ACTIVITIES:
1) Using the GraphFrames installation page, answer each question on its own line: (a) Which argument downloads the graphframes package and its dependencies automatically? (b) Which version of graphframes-py does the pip command install? (c) The GraphFrames Connect Server Extension is not compatible with managed SparkConnect from which provider?
2) Output a verbatim copy of the passage from the GraphFrames installation page that begins at the words "Installation" and stops after the words "any dependencies automatically.".

SOURCE TEXT:
┏━━

Installation
If you are new to using Apache Spark, refer to the Apache Spark Documentation and its Quick-Start Guide for more information.
Spark Versions Compatibility
Component | Spark 3.x (Scala 2.12) | Spark 3.x (Scala 2.13) | Spark 4.x (Scala 2.13) |
---|---|---|---|
graphframes | ✓ | ✓ | ✓ |
graphframes-connect | ✓ | ✓ | ✓ |
The following example shows how to run the Spark shell with the GraphFrames package. We use the --packages
argument to download the graphframes package and any dependencies automatically.
Spark 3.x
Spark Shell
$ ./bin/spark-shell --packages io.graphframes:graphframes-spark3_2.12:0.9.3
Or use the following command to force using of Scala 2.13:
$ ./bin/spark-shell --packages io.graphframes:graphframes-spark3_2.13:0.9.3
PySpark
$ pip install graphframes-py==0.9.3
$ ./bin/pyspark --packages io.graphframes:graphframes-spark3_2.12:0.9.3
Spark 4.x
Spark Shell
$ ./bin/spark-shell --packages io.graphframes:graphframes-spark4_2.13:0.9.3
PySpark
$ pip install graphframes-py==0.9.3
$ ./bin/pyspark --packages io.graphframes:graphframes-spark4_2.13:0.9.3
Spark Connect Server Extension
To add GraphFrames to your spark connect server, you need to specify the plugin name:
For Spark 4.x:
./sbin/start-connect-server.sh \
--conf spark.connect.extensions.relation.classes=\
org.apache.spark.sql.graphframes.GraphFramesConnect \
--packages io.graphframes.graphframes-connect-spark4_2.13:0.9.3
For Spark 3.x:
./sbin/start-connect-server.sh \
--conf spark.connect.extensions.relation.classes=\
org.apache.spark.sql.graphframes.GraphFramesConnect \
--packages io.graphframes.graphframes-connect-spark3_2.12:0.9.3
WARNING: The GraphFrames Connect Server Extension is not compatible with managed SparkConnect from Databricks. To make it work, you need to use build GraphFrames Connect Server Extension from source with a flag:
./build/sbt -Dvendor.name=dbx connect/assembly
Spark Connect Clients
At the moment GraphFrames has only PySpark client bundled with the package: pip install graphframes-py==0.9.3
. In Runtime GraphFrames PySpark client will automatically handle the connection to the GraphFrames Connect Server Extension in case it is Spark Connect environment.

┗━━

SOURCE MATERIAL:
┏━━

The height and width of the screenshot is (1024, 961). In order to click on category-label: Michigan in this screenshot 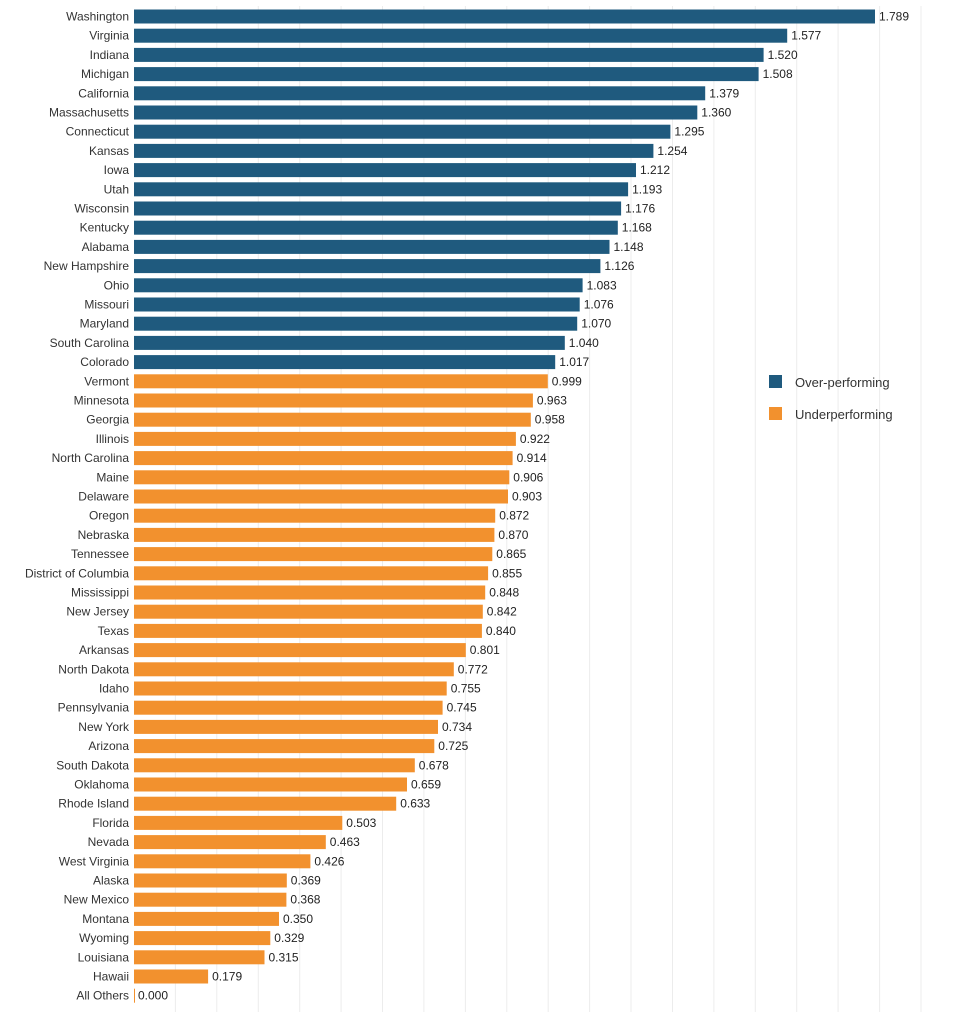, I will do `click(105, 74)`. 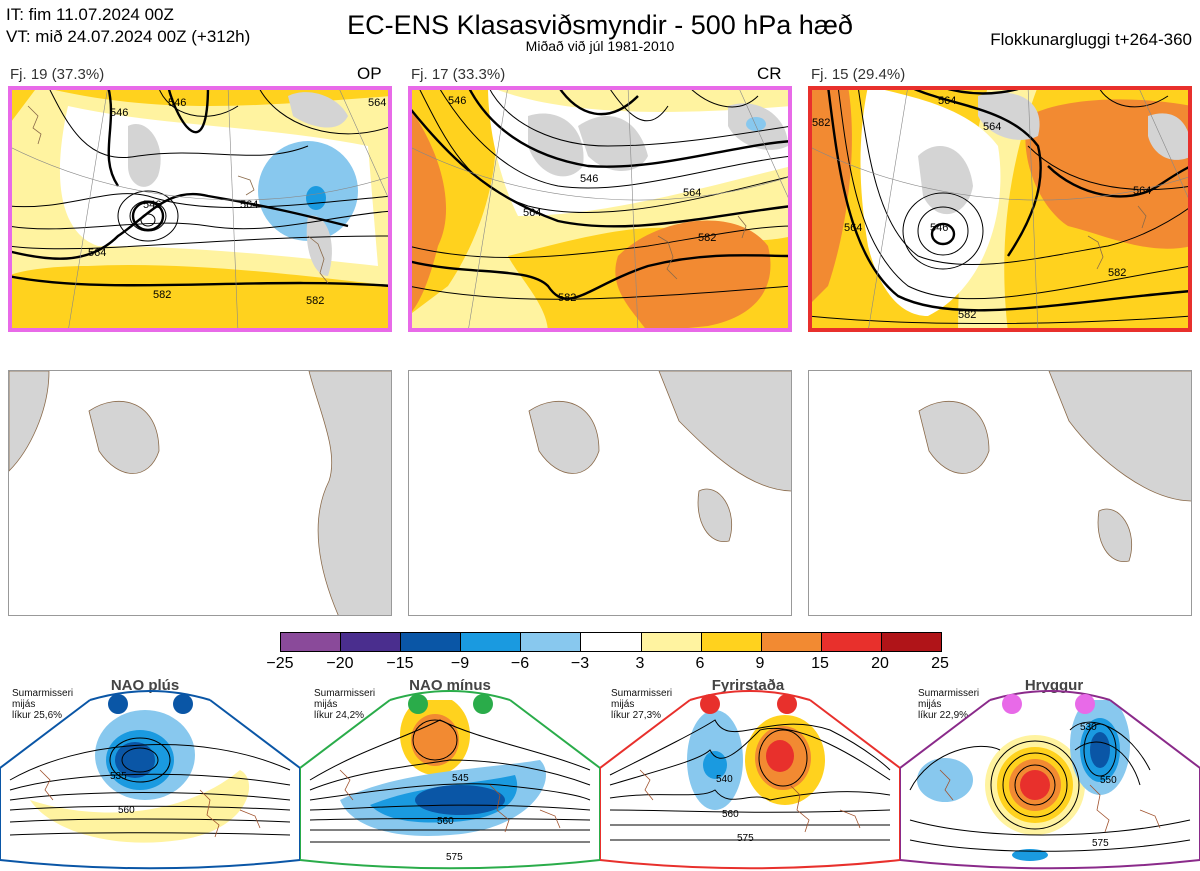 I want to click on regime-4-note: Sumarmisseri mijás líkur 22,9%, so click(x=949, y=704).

┗━━
┏━━

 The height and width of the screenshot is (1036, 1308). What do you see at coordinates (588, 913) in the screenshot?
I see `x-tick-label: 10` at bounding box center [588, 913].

┗━━

SOLUTIONS TO THE EXERCISE:
1)
(a) --packages
(b) 0.9.3
(c) Databricks

2)
Installation
If you are new to using Apache Spark, refer to the Apache Spark Documentation and its Quick-Start Guide for more information.
Spark Versions Compatibility
Component | Spark 3.x (Scala 2.12) | Spark 3.x (Scala 2.13) | Spark 4.x (Scala 2.13) |
---|---|---|---|
graphframes | ✓ | ✓ | ✓ |
graphframes-connect | ✓ | ✓ | ✓ |
The following example shows how to run the Spark shell with the GraphFrames package. We use the --packages
argument to download the graphframes package and any dependencies automatically.